WHAT THIS TASK INVOLVES
Write out, word for word, the rows from the line with "Viewport: 1024px width, 668px" through the end of the rows, including both. Leave the pictures out.

** Begin DATA FOR THE TASK **

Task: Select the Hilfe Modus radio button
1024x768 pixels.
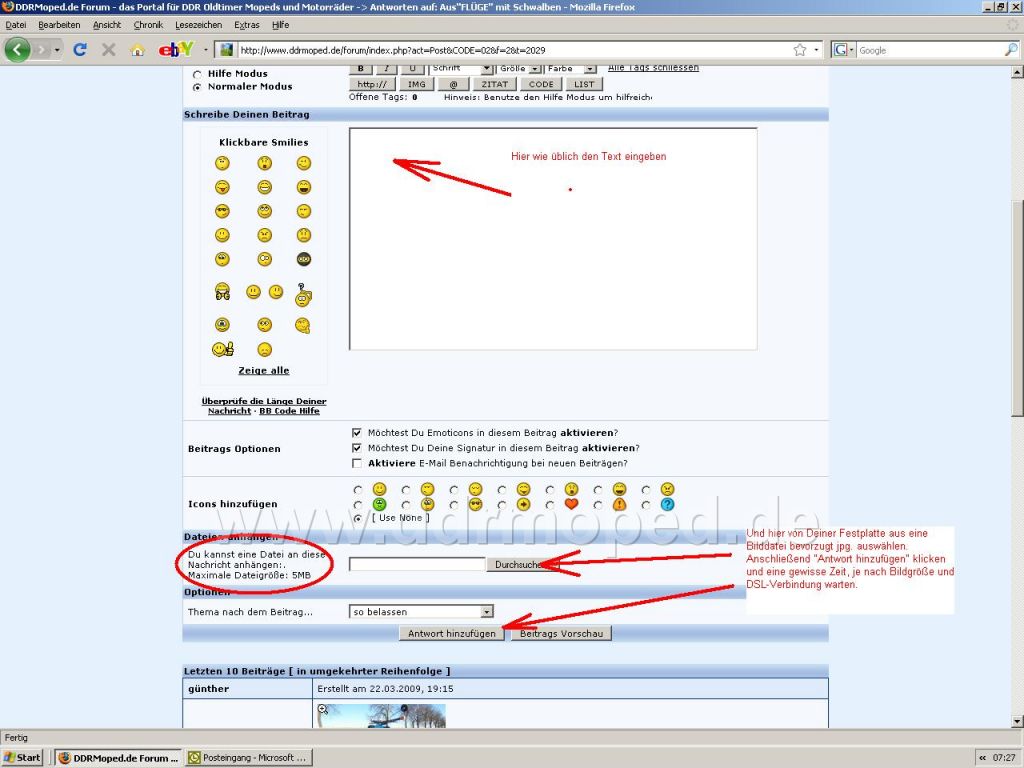Action: 197,74
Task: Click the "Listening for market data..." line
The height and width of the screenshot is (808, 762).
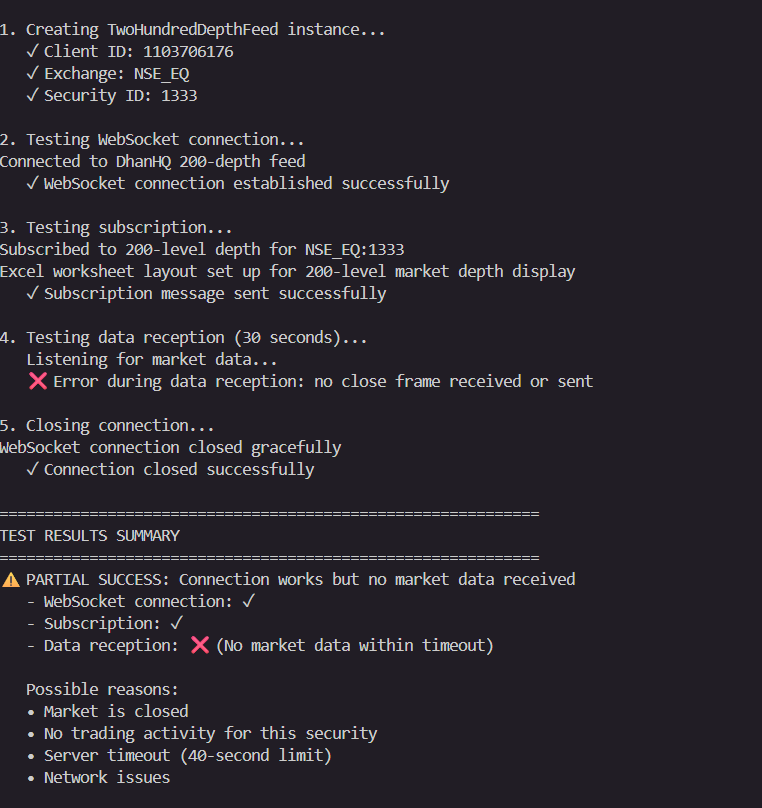Action: tap(151, 359)
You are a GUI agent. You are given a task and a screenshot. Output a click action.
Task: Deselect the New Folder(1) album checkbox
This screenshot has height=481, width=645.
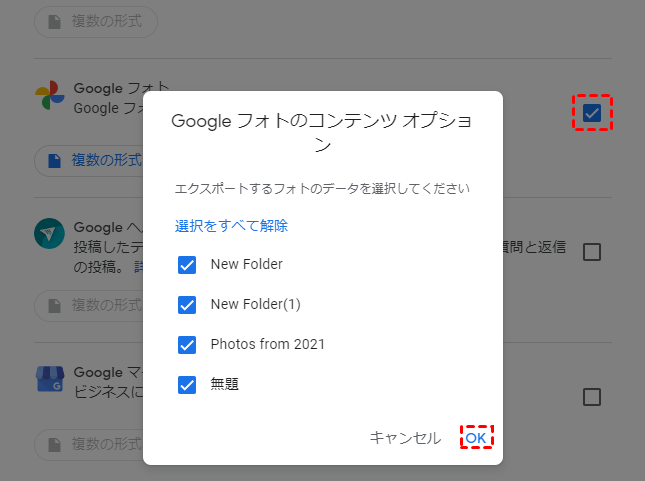click(x=187, y=305)
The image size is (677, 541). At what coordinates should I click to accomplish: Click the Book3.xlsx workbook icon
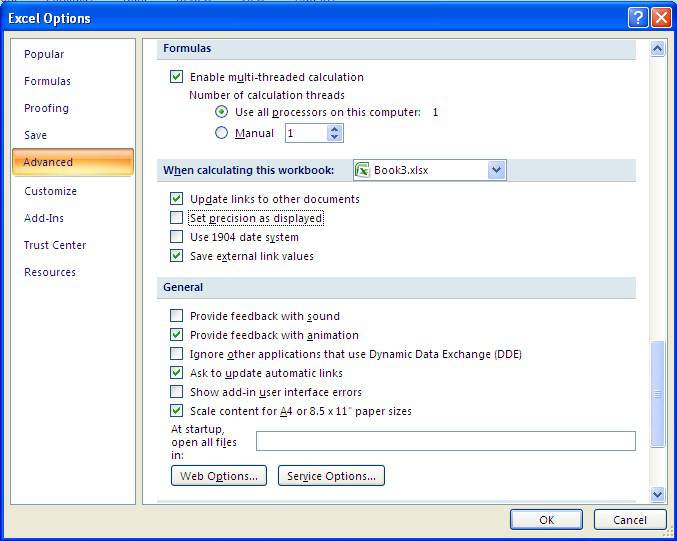tap(362, 171)
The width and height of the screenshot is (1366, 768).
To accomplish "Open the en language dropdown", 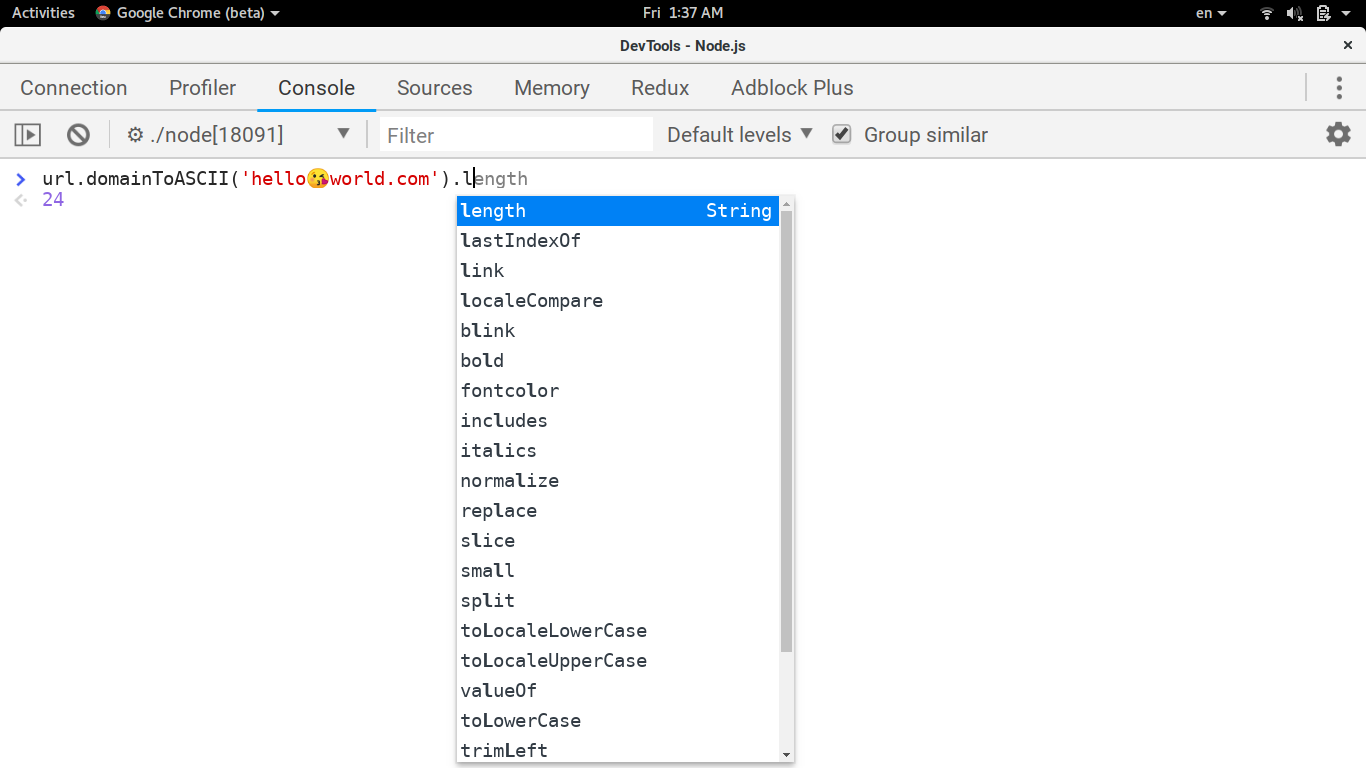I will tap(1211, 13).
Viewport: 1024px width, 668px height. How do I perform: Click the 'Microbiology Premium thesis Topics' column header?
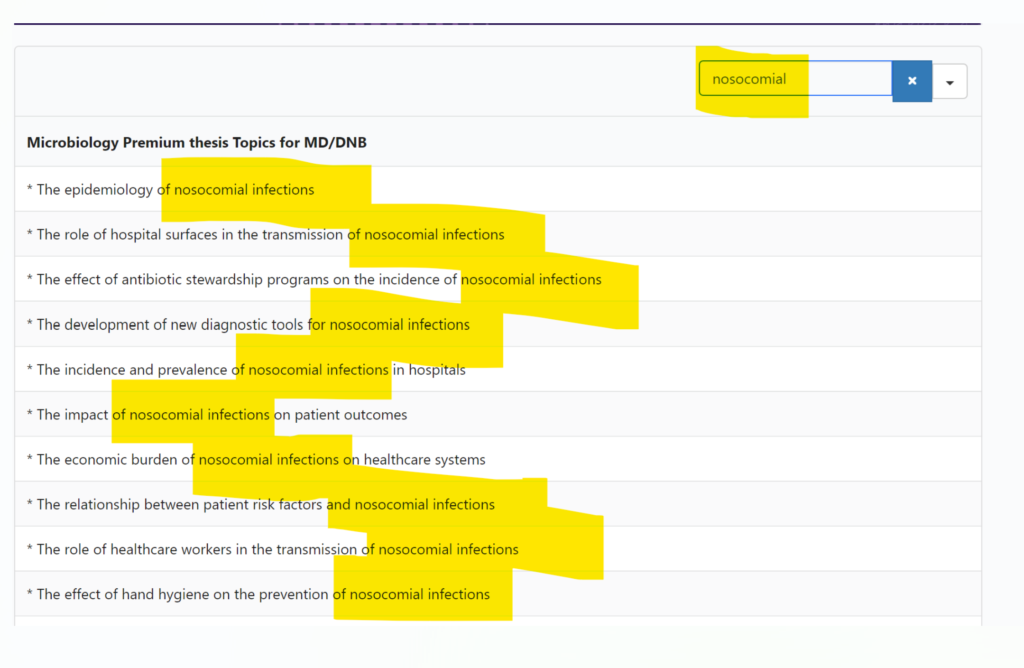[197, 143]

** End DATA FOR THE TASK **

RESULT OF THIS EXERCISE
Viewport: 1024px width, 668px height. How do I perform: Click the 'Microbiology Premium thesis Topics' column header?
[197, 143]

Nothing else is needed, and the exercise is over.